La crise des gilets jaunes en est un bon exemple. En agitant la taxe carbone comme une sanction sur les ménages au lieu d’un principe pollueur – payeur, qui aurait affecté en premier lieu les plus aisés et les entreprises dont les profits sont basés sur la destruction du climat, le gouvernement a fait le choix d’une fausse écologie et d’une vraie division de la société. Si le principe pollueur – payeur est un principe d’égalité, qui permet de compenser (et surtout d’inciter à faire cesser) l’air vicié qui atrophie les poumons de nos enfants et raccourcit la vie des personnes les plus exposées (spoiler : ce ne sont pas les habitantes et habitants du 8e arrondissement de Paris), une taxe de ce type en était l’exact opposé. Mais elle a servi à quelques cyniques à dérouler la légende d’une écologie qui étrillerai les campagnes et les classes moyennes. Une mythologie utile aux tenants du statu quo, celui qui a vu les classes moyennes se paupériser sans sourciller. Et pourtant, la conscience de l’urgence environnementale existait chez nombre de gilets jaunes, à commencer par Priscilla Ludovsky. Preuve que le travail de sape du statu quo rencontre la résistance d’une prise de conscience sociétale.
Jamais la conscience de l’urgence à protéger le climat n’a été aussi vive et aussi partagée, dans toutes les classes de la société.
Les études le prouvent, en France en particulier : la conscience est réelle. Mais les solutions proposées inquiètent. A juste titre d’ailleurs : on sait ce qu’on a, on connait ce système et son incapacité à nous aider… mais la transition peut apparaître parfois comme grande inconnue, ce qui a toutes les raisons d’inquiéter. Confer la mythologie évoquée ci-dessous et synthétisée brillamment par Eloi Laurent.
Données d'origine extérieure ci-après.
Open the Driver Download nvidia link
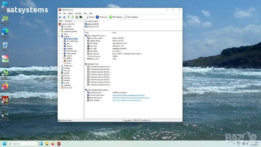The image size is (261, 147). tap(131, 98)
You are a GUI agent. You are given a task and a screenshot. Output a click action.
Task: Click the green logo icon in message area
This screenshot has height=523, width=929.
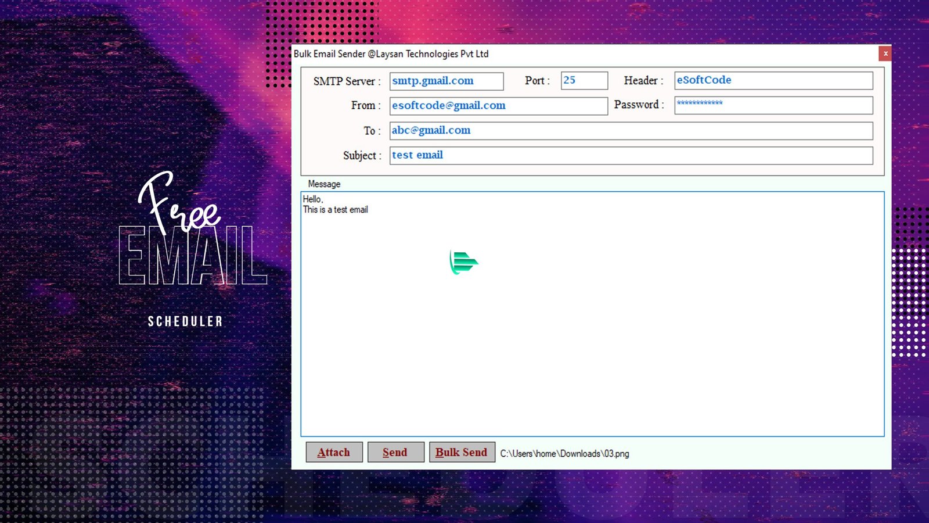tap(463, 263)
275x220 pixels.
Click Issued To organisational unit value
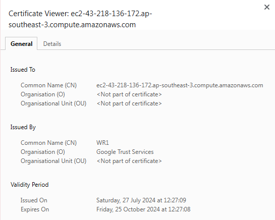[x=129, y=103]
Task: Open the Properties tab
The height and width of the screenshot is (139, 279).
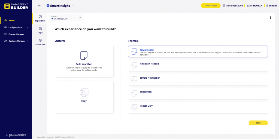Action: (x=40, y=42)
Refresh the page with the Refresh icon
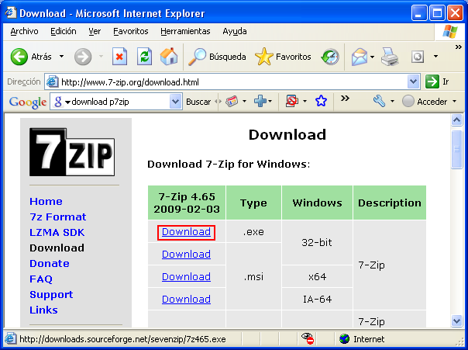The height and width of the screenshot is (350, 468). [144, 57]
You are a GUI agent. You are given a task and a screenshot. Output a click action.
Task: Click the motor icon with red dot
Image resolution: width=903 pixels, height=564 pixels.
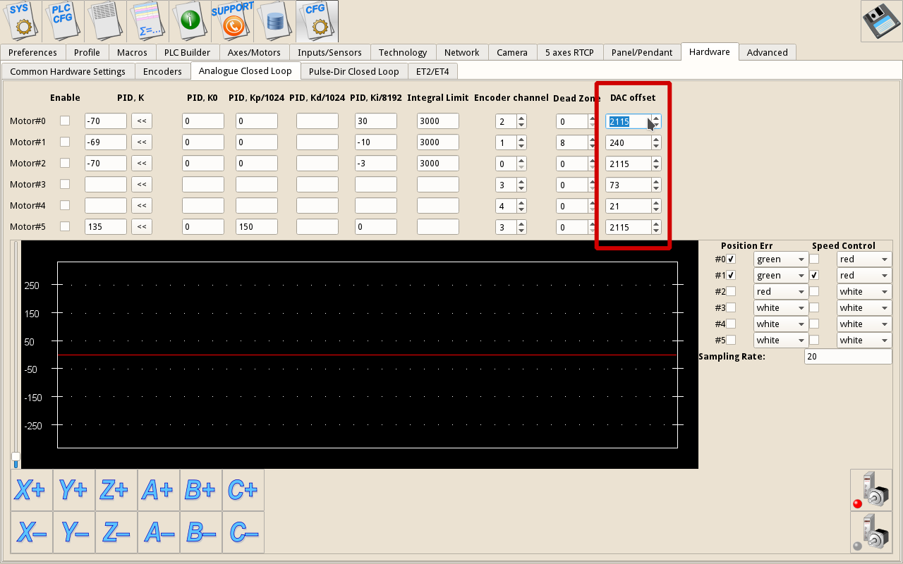[871, 490]
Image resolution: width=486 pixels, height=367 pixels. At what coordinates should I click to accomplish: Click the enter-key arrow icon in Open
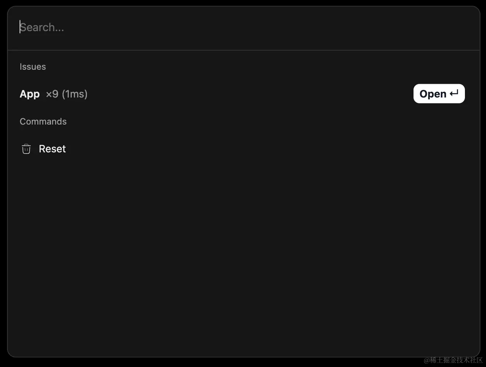coord(454,93)
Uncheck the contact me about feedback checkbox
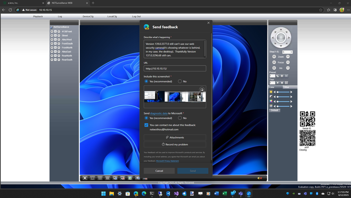Viewport: 351px width, 198px height. tap(146, 125)
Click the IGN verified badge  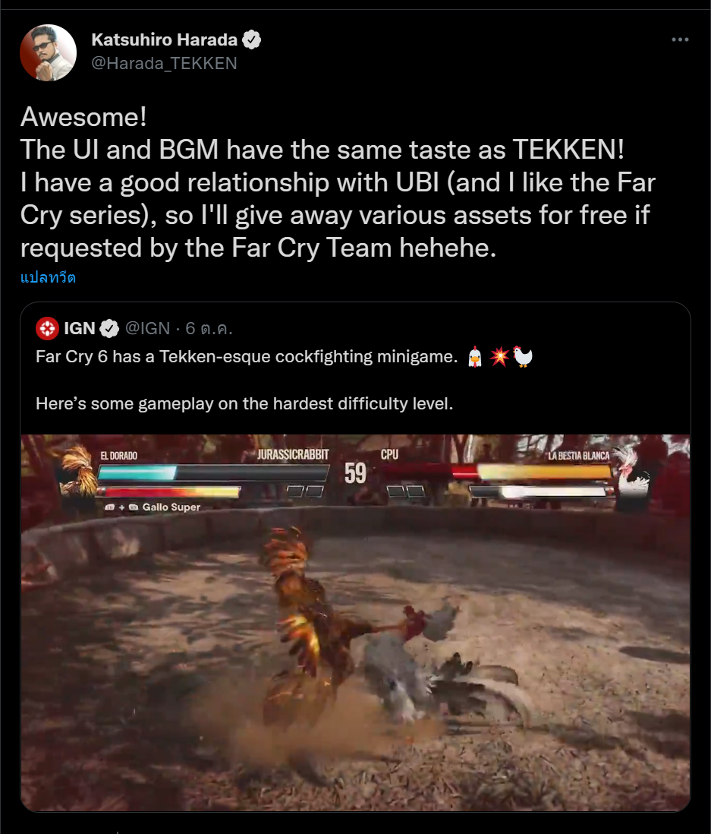coord(109,329)
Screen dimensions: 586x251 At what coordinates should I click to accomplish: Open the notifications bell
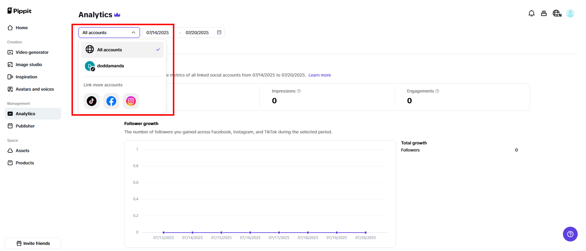pyautogui.click(x=531, y=13)
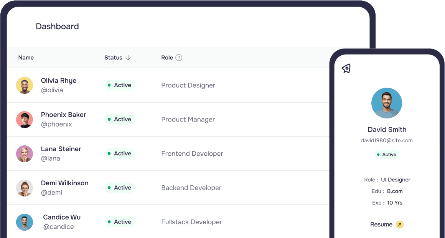Click the Role column header
This screenshot has width=445, height=238.
click(x=167, y=58)
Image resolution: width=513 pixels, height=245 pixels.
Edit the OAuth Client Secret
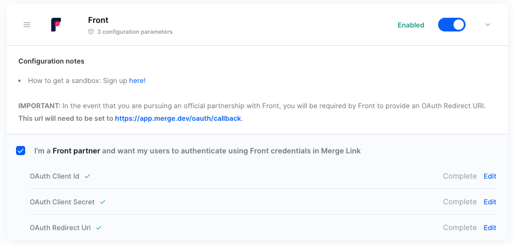(x=490, y=202)
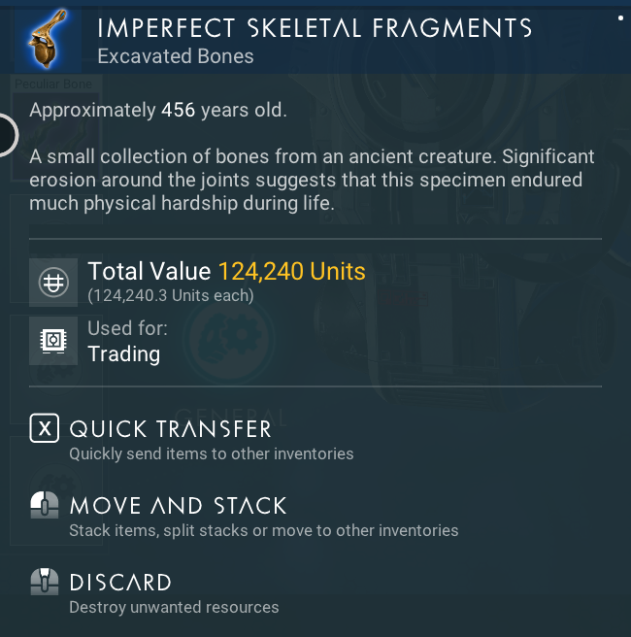Click the Imperfect Skeletal Fragments title
The height and width of the screenshot is (637, 631).
[x=315, y=27]
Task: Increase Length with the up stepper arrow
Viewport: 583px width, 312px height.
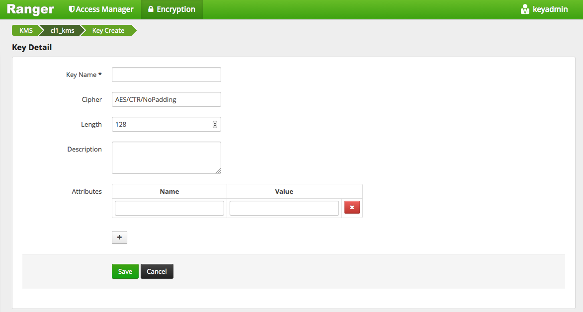Action: coord(215,123)
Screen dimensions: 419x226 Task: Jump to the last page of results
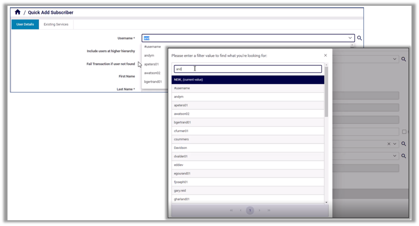click(269, 210)
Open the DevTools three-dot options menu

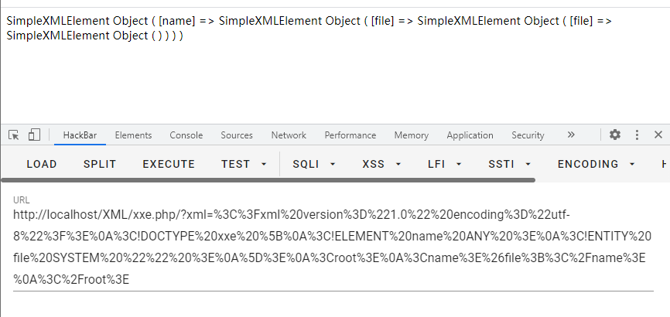pos(637,135)
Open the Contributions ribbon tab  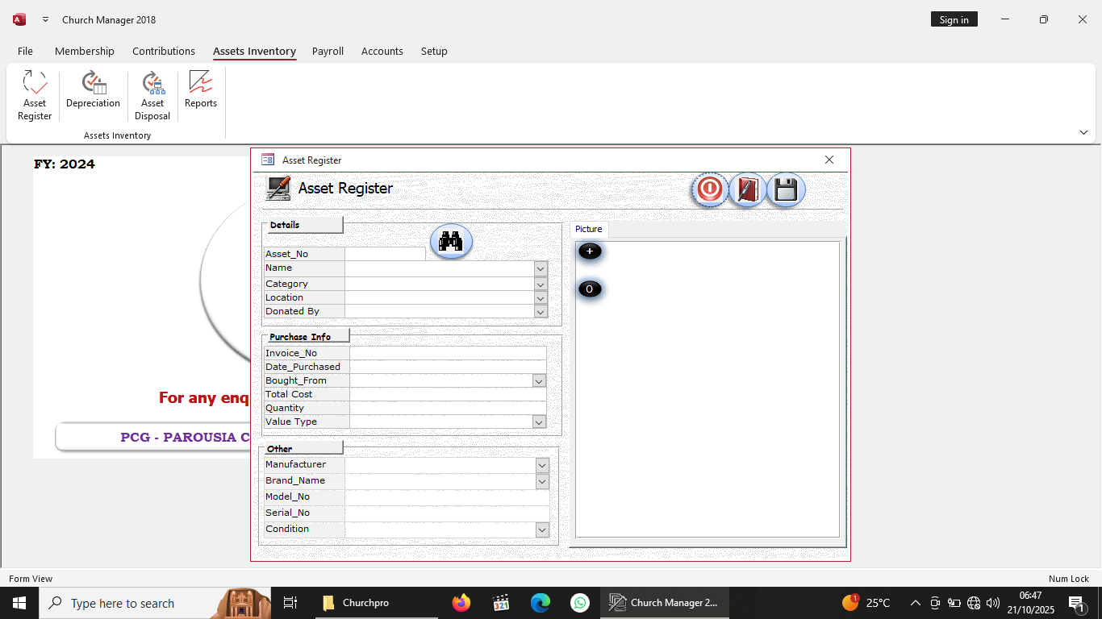pos(164,51)
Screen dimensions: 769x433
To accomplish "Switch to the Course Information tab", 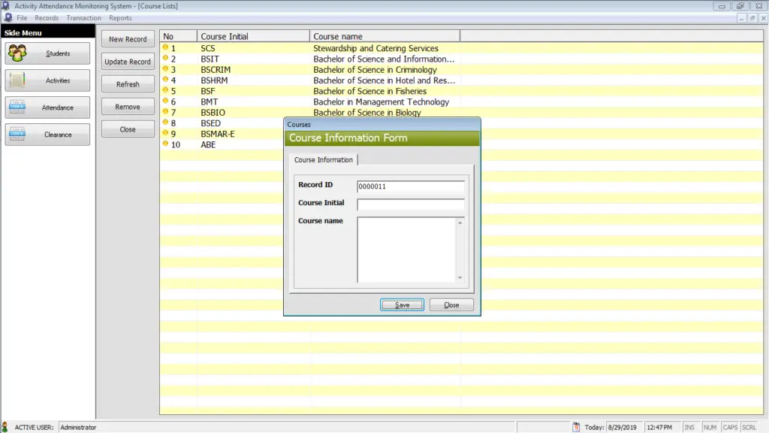I will pyautogui.click(x=324, y=159).
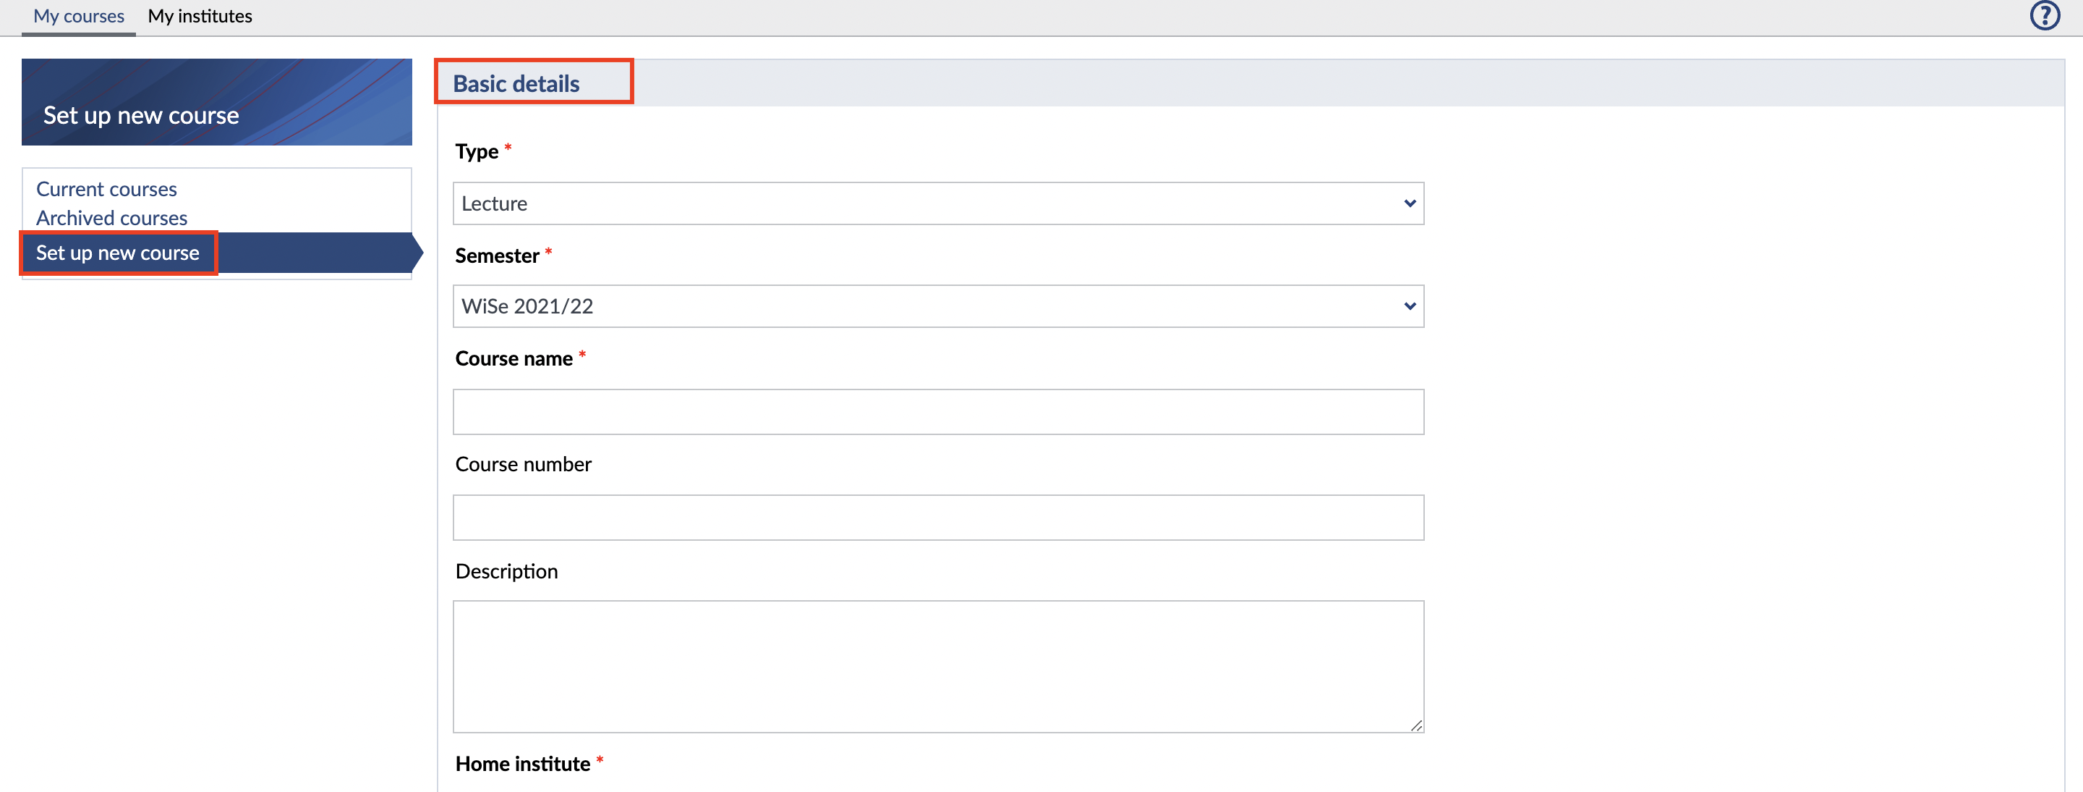Viewport: 2083px width, 792px height.
Task: Click the Semester dropdown chevron arrow
Action: [x=1409, y=307]
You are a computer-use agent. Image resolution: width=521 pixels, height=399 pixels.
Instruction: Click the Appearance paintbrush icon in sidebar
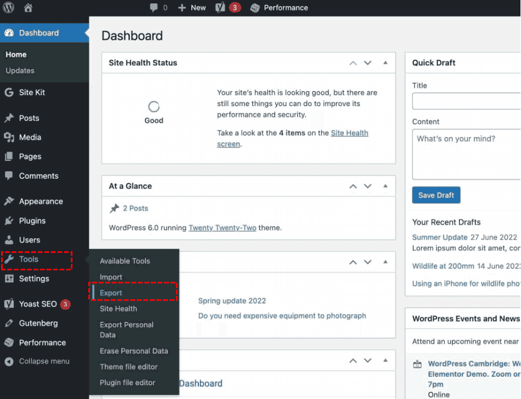click(x=9, y=201)
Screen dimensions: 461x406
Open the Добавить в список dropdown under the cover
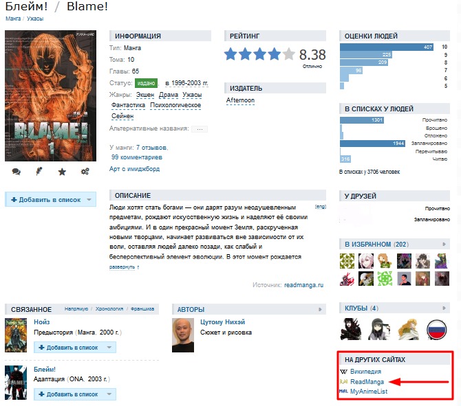(89, 200)
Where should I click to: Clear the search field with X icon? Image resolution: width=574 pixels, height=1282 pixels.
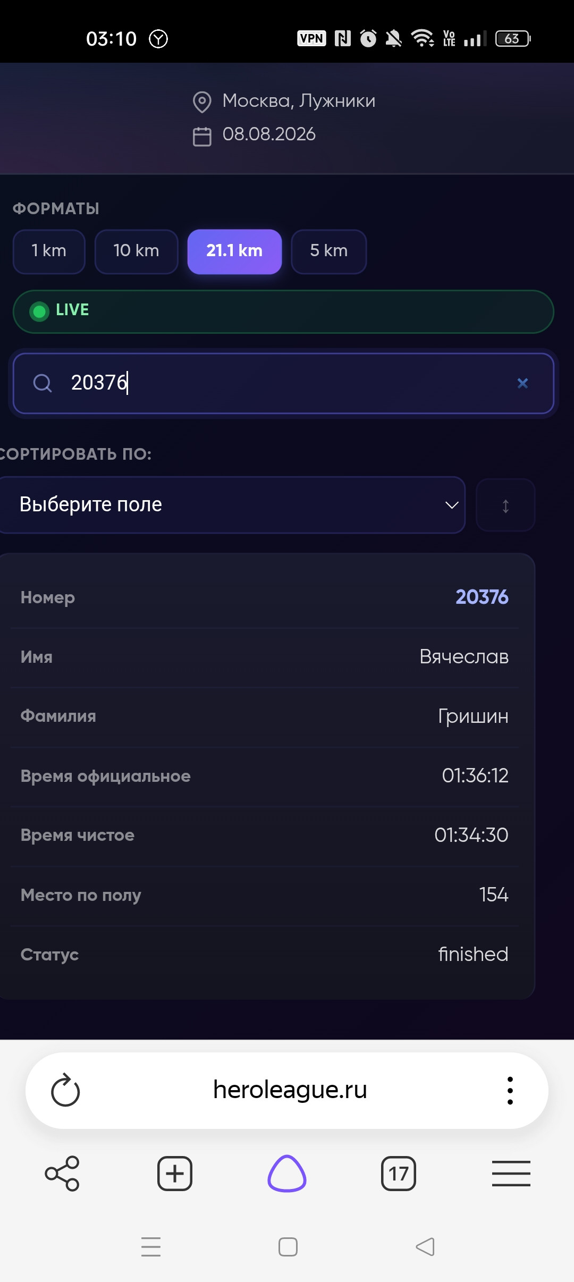click(x=522, y=383)
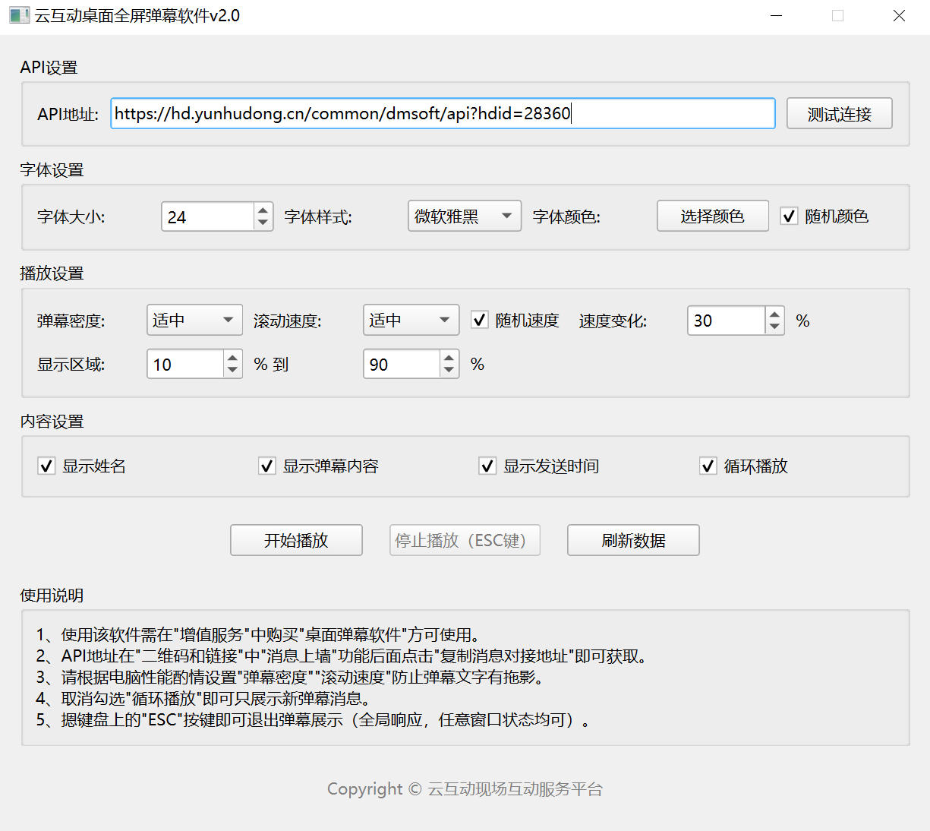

Alors dans ce contexte, il y a plus de raisons d’espérer que de renoncer. Espérer que nous serons, nous écologistes, en capacité de proposer des solutions qui verront l’adéquation du plus grand nombre. Espérer que ces solutions apporteront d’ici une décennie les résultats nécessaires en termes d’émissions et d’amélioration des conditions de vie de toute notre population. Espérer que ce chemin ainsi tracé, créateur d’emplois locaux et non-délocalisables, ouvrira la voie à de nouveaux chemins, rappelant ainsi que la France a été un grand pays, précurseur, et qu’elle renouera ainsi avec sa grandeur. Espérer que ce roman historique mais surtout sa réalité, d’une France qui défriche, d’une France qui émancipe, est encore à notre portée.